▶ [What the exercise asks] Write out exactly the lines from the one containing "Beranda (644, 8)" through the last line of the records below, including both.

▶ [Information supplied]
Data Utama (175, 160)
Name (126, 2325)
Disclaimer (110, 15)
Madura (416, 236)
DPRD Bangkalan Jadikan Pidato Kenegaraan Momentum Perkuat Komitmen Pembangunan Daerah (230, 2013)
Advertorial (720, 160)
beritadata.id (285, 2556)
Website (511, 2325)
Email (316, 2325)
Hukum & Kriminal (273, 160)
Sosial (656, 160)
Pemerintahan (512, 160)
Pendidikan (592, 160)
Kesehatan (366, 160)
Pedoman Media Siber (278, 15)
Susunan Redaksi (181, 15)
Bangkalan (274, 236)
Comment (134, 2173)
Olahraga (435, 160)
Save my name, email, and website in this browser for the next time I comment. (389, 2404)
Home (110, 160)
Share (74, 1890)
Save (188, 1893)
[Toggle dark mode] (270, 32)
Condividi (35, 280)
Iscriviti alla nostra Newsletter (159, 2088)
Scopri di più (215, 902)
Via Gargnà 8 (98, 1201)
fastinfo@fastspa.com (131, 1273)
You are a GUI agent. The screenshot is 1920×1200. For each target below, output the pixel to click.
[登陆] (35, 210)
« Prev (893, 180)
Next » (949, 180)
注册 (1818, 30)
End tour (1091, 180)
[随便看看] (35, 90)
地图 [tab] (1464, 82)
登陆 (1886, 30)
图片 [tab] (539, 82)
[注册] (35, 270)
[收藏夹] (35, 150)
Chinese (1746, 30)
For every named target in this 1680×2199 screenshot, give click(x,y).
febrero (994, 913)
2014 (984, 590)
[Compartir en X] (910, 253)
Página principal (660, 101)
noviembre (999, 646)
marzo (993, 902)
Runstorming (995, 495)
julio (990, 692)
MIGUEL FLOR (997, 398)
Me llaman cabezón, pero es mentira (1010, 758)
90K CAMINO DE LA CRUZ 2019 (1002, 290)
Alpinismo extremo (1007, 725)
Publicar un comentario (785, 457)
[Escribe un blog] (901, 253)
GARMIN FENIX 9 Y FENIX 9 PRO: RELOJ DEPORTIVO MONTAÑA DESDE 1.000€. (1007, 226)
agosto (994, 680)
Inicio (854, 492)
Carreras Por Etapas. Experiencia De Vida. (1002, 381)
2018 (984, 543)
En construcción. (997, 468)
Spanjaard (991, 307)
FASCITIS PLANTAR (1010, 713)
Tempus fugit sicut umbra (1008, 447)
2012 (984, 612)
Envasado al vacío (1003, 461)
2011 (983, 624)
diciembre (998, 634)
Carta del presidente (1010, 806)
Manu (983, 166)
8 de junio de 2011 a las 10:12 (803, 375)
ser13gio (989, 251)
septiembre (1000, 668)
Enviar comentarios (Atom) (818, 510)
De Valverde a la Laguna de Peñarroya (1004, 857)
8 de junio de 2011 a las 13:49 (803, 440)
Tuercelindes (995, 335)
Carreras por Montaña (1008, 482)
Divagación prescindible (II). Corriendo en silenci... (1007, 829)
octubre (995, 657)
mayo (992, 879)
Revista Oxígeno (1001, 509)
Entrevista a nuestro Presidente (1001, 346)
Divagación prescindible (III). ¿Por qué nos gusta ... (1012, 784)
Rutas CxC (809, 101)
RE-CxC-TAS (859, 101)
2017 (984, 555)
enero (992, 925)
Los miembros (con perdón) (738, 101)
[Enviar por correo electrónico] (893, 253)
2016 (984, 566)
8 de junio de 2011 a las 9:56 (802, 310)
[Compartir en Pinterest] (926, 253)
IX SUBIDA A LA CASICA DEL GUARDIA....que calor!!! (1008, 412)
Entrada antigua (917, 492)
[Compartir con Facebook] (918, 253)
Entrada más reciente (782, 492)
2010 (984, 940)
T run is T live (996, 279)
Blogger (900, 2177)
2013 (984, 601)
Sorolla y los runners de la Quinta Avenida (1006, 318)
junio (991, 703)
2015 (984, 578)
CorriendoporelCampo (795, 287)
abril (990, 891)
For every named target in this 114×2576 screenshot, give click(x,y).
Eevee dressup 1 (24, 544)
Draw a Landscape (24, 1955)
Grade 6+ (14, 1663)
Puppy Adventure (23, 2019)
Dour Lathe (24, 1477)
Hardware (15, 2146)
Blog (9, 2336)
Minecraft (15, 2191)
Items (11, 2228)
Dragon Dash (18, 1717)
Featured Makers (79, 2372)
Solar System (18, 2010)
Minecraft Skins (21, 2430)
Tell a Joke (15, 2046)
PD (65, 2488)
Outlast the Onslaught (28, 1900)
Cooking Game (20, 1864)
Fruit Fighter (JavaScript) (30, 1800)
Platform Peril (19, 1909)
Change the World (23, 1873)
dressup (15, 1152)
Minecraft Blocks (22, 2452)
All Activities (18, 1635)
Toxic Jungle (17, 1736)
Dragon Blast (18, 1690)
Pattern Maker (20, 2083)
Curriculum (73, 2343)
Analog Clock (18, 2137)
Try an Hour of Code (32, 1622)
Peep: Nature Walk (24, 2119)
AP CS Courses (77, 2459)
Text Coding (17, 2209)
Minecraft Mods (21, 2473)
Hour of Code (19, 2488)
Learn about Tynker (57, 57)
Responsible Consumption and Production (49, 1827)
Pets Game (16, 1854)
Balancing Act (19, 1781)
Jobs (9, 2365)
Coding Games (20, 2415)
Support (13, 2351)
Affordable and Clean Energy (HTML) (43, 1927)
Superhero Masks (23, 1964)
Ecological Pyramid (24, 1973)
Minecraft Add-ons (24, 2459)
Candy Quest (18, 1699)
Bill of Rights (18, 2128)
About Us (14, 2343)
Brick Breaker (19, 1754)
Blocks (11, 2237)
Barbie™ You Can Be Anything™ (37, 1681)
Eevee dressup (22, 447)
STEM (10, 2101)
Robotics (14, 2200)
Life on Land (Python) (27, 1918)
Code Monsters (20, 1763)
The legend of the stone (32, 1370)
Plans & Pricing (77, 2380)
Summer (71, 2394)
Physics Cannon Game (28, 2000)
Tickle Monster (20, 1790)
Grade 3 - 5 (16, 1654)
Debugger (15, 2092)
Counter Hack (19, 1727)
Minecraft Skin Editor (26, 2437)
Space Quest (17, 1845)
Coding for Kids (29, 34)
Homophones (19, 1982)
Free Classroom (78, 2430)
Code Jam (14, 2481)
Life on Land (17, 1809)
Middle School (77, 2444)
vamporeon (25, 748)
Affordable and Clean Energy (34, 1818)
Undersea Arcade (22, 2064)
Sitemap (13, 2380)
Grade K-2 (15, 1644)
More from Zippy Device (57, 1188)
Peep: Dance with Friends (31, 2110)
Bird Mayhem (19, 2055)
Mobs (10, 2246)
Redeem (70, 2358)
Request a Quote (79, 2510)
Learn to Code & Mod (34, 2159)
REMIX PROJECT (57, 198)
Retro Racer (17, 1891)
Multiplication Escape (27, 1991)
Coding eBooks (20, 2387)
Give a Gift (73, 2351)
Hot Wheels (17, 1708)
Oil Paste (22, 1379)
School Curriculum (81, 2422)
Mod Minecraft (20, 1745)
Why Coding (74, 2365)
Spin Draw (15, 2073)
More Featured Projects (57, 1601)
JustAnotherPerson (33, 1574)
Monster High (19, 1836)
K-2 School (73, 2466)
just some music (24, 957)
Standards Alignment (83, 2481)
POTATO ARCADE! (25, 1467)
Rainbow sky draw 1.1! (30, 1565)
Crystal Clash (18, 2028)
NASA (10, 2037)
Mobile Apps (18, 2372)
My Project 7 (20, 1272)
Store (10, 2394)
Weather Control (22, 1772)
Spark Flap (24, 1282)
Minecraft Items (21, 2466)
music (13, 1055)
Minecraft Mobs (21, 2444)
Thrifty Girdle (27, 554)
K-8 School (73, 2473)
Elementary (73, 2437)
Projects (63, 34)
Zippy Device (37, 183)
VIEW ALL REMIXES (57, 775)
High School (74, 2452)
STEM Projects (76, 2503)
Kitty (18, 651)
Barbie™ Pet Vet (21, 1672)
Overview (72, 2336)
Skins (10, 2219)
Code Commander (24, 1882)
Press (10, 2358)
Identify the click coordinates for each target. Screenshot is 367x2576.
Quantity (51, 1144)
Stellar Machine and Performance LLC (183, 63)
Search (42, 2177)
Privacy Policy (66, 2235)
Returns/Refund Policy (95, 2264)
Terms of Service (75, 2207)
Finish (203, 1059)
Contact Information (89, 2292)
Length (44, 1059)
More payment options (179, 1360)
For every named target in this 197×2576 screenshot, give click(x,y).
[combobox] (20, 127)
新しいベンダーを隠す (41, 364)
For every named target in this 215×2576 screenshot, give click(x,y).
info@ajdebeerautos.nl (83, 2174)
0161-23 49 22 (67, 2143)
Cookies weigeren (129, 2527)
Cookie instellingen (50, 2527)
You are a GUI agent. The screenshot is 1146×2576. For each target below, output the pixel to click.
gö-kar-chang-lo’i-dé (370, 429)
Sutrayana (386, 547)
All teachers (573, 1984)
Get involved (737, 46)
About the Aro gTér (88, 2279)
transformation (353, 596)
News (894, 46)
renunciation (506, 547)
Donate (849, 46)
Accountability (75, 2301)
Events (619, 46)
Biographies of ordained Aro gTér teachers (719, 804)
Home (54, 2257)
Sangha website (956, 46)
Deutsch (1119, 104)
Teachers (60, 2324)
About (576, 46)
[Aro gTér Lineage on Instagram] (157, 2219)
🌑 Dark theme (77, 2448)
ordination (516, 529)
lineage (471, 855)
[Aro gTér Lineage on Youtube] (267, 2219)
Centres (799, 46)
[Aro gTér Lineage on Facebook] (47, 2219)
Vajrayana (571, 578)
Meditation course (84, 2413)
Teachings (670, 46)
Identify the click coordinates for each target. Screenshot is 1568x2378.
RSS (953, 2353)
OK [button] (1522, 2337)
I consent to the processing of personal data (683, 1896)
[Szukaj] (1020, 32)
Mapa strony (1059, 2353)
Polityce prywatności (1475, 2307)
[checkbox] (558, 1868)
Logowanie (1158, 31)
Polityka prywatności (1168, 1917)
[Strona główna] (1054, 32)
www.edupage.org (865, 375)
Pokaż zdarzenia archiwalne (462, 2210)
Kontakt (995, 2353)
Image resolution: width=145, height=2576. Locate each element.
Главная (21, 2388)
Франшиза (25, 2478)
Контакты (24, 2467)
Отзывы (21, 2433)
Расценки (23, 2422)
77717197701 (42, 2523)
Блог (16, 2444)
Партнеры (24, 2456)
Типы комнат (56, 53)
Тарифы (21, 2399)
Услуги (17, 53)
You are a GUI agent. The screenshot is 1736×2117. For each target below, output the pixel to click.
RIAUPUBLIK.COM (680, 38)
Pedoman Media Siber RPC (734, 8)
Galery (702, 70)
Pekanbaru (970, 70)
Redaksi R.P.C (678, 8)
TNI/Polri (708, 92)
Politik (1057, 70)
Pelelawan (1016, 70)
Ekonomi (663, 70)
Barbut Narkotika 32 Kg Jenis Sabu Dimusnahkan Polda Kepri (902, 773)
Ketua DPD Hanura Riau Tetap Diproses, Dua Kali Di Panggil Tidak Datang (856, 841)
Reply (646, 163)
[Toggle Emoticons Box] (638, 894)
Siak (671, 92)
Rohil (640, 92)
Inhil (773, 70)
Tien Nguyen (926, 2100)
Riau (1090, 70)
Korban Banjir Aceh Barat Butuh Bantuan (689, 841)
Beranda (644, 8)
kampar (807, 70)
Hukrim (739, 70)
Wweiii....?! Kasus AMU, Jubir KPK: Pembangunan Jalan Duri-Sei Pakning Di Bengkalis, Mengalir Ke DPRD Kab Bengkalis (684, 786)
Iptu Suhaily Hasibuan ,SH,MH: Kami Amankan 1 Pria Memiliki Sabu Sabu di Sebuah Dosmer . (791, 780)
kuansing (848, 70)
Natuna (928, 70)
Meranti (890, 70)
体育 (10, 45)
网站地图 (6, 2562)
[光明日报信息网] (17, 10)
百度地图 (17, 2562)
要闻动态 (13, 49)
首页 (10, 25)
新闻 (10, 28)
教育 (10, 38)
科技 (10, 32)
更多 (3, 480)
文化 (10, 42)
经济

▶ [Solution to this task]
Beranda (644, 8)
kampar (807, 70)
Hukrim (739, 70)
Wweiii....?! Kasus AMU, Jubir KPK: Pembangunan Jalan Duri-Sei Pakning Di Bengkalis, Mengalir Ke DPRD Kab Bengkalis (684, 786)
Iptu Suhaily Hasibuan ,SH,MH: Kami Amankan 1 Pria Memiliki Sabu Sabu di Sebuah Dosmer . (791, 780)
kuansing (848, 70)
Natuna (928, 70)
Meranti (890, 70)
体育 (10, 45)
网站地图 (6, 2562)
[光明日报信息网] (17, 10)
百度地图 (17, 2562)
要闻动态 (13, 49)
首页 (10, 25)
新闻 (10, 28)
教育 (10, 38)
科技 (10, 32)
更多 (3, 480)
文化 (10, 42)
经济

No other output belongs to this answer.